The root selector expression can be:
Just $ or jQuery to refer to the root element(s) in the html. Supported in releases after 2.13.6.
$('any_valid_selector') to select all elements matching the selector.
A chain of function calls like $('table').last() to get the last table or $('table').not('.layout').last() to get the last table that does not have the class layout.
Here is a list of functions that return a new selection. These functions are appropriate for use in the root selector expression. Note that selector expressions are case sensitive and that arguments to functions must always be enclosed in single quotes. Square brackets indicate optional arguments.
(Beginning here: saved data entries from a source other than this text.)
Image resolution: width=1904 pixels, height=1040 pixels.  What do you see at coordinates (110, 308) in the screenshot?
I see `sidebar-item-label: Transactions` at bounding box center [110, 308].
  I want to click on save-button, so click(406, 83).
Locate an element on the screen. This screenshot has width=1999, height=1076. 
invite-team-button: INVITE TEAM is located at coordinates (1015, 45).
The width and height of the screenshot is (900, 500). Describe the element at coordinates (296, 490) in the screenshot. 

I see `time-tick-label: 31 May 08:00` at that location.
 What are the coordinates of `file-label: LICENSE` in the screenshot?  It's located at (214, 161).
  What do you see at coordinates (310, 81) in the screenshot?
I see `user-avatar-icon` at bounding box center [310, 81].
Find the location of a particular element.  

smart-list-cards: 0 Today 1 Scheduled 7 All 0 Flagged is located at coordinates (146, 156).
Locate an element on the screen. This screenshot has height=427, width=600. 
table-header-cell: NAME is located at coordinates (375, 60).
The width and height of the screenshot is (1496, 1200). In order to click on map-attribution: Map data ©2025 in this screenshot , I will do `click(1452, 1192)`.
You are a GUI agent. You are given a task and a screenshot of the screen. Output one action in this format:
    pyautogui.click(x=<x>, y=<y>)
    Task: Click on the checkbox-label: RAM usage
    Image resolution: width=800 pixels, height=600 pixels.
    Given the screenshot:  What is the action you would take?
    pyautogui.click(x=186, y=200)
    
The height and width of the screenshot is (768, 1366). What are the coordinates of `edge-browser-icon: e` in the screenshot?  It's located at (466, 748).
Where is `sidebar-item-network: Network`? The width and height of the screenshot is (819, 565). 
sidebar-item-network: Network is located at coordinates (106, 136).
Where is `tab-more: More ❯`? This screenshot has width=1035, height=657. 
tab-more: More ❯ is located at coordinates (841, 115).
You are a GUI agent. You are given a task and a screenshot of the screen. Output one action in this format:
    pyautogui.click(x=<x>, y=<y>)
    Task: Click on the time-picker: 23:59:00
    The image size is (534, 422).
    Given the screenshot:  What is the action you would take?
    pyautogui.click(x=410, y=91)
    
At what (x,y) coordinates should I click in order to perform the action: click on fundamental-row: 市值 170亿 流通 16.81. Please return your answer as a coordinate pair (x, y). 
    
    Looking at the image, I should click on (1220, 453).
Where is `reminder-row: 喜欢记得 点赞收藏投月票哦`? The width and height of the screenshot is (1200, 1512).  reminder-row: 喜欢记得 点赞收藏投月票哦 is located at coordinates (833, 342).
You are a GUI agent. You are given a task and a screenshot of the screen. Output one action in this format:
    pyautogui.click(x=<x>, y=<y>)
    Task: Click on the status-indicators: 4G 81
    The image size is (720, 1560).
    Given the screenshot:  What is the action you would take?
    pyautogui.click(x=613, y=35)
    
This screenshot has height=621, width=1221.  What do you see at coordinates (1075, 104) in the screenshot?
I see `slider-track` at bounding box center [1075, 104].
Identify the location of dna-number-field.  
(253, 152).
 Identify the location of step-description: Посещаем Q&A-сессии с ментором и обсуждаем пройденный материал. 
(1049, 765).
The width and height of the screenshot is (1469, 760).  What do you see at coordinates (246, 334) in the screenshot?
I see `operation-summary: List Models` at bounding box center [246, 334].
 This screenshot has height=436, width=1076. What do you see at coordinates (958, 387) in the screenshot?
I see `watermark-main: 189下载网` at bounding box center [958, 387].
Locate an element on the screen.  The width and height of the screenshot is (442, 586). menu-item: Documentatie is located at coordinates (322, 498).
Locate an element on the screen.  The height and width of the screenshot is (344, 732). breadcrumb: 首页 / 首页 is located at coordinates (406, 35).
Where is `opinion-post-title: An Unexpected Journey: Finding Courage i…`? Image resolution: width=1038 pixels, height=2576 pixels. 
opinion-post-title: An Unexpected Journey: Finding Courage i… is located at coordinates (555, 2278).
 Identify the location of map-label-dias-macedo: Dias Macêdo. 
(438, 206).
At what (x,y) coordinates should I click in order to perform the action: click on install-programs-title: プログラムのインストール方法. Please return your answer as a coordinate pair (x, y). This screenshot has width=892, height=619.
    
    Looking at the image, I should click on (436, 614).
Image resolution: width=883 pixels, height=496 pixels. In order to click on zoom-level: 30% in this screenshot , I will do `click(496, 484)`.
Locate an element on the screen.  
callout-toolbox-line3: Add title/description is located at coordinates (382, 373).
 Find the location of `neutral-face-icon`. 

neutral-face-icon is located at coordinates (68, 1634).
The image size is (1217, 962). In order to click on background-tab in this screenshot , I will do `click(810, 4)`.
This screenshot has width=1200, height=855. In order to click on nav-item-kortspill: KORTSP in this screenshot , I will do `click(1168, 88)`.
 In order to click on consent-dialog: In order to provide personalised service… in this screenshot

children([selector]): Gets the children of each each element optionally filtered by the specified selector.
closest([selector]): Get the first ancestor element that matches the selector, beginning at the current element.
contents(): Similar to children but also returns text and comments.
eq(index): Reduces the selection to the element at the index (zero based).
filter(selector): Reduces the selection to elements matching selector.
find(selector): Gets the descendents of each element that match the specified selector.
first(): Reduces the selection to the first element.
has(selector): Reduce the selection to elements that have a descendant that matches selector.
last(): Reduces the selection to the last element.
next([selector]): Returns the immediately following sibling of each element in the selection. If a selector is specified, the sibling is returned only if it matches the selector.
nextAll([selector]): Get all following siblings of each element in the selection, optionally filtered by a selector.
nextUntil([selector], [filter]): Get all following siblings of each element in the selection up to but not including the element matched by the selector, optionally filtered by filter.
not(selector): Reduce the selection to elements that do not match the selector.
parent([selector]): Returns the immediate parent of each element in the selection, only if it matches the selector if specified.
parents([selector]): Gets the ancestors of each element in the selection, optionally filtered by a selector.
parentsUntil([selector], [filter]): Get the ancestors of each element in the selection, up to but not including the element matched by the selector, optionally filtered by filter.
prev([selector]): Gets the immediately preceding sibling of each element in the selection, only if it matches the selector if specified.
prevAll([selector]): Gets all the preceding siblings of each element in the selection, optionally filtered by a selector.
prevsUntil([selector], [filter]): Gets all preceding siblings of each element up to but not including the element matched by the selector, optionally filtered by filter.
siblings([selector]): Gets the siblings of each element in the selection optionally filtered by a selector.
slice(start, [end]): Reduces the selection to a subset specified by a range of indices (zero based)
These functions can also be used in the selector expressions in the fourth argument. But they would normally be followed by functions that extract a value from an element or selection. Here is a list of such value returning functions:
attr(name): Gets the value of the specified attribute for the first element of the selector.
css(name): Gets the value of a the specified property from the style.
data(key): Gets the value of the data-{key} attribute.
hasClass(className): Returns true if any of the elements in the selection have the specified class name.
html(): Gets the inner html of the first element in the selection.
index(selector?): Returns the position of the current element (zero based) in its parent element or in a new selection corresponding to selector if specified.
is(selector): Returns true if any of the elements in the selection match the selector.
length(): Returns the number of elements in the selection.
prop(name): Returns true if the specified property is set for the first element in the selection.
text(): Gets the combined text contents of each element in the selection including their descendants.
val(): Get the current value of the first element in the set of matched elements.